▶ Work instruction: Whenever a line in the data holds the string "will", pull that line out.

▶ Given information:
※

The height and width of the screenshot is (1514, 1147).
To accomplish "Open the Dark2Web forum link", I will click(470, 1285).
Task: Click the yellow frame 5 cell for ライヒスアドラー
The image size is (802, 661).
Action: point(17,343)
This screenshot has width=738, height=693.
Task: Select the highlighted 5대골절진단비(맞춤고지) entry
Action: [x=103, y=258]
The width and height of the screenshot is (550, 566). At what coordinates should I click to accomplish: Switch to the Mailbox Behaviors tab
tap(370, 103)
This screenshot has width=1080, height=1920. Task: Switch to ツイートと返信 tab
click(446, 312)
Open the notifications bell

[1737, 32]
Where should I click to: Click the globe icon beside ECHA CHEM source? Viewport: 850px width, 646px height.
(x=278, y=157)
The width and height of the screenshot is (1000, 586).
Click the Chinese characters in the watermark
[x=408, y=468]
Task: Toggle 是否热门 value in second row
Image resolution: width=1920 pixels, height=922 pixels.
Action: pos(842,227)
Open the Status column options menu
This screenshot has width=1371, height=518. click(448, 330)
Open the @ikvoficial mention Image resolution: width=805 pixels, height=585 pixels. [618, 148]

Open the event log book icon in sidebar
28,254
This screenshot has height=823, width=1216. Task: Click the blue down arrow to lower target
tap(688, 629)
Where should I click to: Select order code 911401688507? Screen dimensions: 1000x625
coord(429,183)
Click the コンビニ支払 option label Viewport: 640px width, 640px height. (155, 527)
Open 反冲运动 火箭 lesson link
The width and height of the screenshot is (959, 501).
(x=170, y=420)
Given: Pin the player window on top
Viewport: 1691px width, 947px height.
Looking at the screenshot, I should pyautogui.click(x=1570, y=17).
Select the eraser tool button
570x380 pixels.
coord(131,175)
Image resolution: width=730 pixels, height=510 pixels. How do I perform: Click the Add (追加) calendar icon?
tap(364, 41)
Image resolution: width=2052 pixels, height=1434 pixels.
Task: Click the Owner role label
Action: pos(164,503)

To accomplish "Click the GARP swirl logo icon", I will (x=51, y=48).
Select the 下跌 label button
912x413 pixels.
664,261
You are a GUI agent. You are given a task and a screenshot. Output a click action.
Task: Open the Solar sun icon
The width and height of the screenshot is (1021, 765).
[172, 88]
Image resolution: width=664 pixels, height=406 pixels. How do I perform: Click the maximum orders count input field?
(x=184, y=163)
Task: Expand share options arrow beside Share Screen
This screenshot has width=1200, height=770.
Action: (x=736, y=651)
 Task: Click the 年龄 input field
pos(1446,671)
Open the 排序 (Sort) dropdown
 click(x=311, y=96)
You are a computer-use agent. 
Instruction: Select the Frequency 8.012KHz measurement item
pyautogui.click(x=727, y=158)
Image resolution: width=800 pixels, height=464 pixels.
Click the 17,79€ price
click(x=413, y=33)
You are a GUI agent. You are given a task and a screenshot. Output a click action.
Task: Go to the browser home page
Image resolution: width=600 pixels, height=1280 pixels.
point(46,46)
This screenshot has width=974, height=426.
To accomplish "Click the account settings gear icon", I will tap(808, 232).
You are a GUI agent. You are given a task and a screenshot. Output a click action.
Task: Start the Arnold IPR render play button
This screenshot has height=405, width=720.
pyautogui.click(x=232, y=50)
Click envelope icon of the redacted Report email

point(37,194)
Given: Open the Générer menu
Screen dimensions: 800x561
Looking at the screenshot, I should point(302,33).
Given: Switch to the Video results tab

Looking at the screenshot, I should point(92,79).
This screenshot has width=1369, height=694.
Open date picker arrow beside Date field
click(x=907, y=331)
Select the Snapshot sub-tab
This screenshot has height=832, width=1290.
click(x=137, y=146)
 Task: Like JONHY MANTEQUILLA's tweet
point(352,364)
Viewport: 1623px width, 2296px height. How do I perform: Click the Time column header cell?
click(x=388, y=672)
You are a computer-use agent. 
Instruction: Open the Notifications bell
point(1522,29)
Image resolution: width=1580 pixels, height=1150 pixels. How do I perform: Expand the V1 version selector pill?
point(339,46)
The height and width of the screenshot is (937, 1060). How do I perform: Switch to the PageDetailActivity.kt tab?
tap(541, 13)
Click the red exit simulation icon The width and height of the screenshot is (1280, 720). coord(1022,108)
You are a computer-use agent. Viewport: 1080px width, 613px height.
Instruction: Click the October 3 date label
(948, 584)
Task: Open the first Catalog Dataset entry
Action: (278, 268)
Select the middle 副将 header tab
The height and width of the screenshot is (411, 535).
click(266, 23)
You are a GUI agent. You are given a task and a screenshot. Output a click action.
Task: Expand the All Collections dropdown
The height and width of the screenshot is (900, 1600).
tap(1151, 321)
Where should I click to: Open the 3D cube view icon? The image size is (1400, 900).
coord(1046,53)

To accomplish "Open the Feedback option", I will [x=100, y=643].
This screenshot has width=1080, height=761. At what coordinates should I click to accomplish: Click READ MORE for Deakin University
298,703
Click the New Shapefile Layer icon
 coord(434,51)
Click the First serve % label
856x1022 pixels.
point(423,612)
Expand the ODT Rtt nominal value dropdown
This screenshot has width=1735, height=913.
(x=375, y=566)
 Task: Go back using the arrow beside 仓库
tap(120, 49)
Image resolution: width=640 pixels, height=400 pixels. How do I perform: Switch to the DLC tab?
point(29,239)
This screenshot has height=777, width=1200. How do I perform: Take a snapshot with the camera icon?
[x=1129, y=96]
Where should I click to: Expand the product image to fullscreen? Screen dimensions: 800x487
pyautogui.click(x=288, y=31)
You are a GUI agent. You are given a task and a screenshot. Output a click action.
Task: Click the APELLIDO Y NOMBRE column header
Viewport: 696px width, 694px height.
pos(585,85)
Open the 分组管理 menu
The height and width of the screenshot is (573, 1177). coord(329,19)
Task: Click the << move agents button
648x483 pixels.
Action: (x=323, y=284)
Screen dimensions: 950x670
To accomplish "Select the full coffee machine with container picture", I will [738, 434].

※

▶ Exercise solution:
To accomplish "Open the Dark2Web forum link", I will click(470, 1285).
To accomplish "Click the GARP swirl logo icon", I will (x=51, y=48).
To accomplish "Click the account settings gear icon", I will tap(808, 232).
To accomplish "Open the Feedback option", I will [x=100, y=643].
To accomplish "Select the full coffee machine with container picture", I will [738, 434].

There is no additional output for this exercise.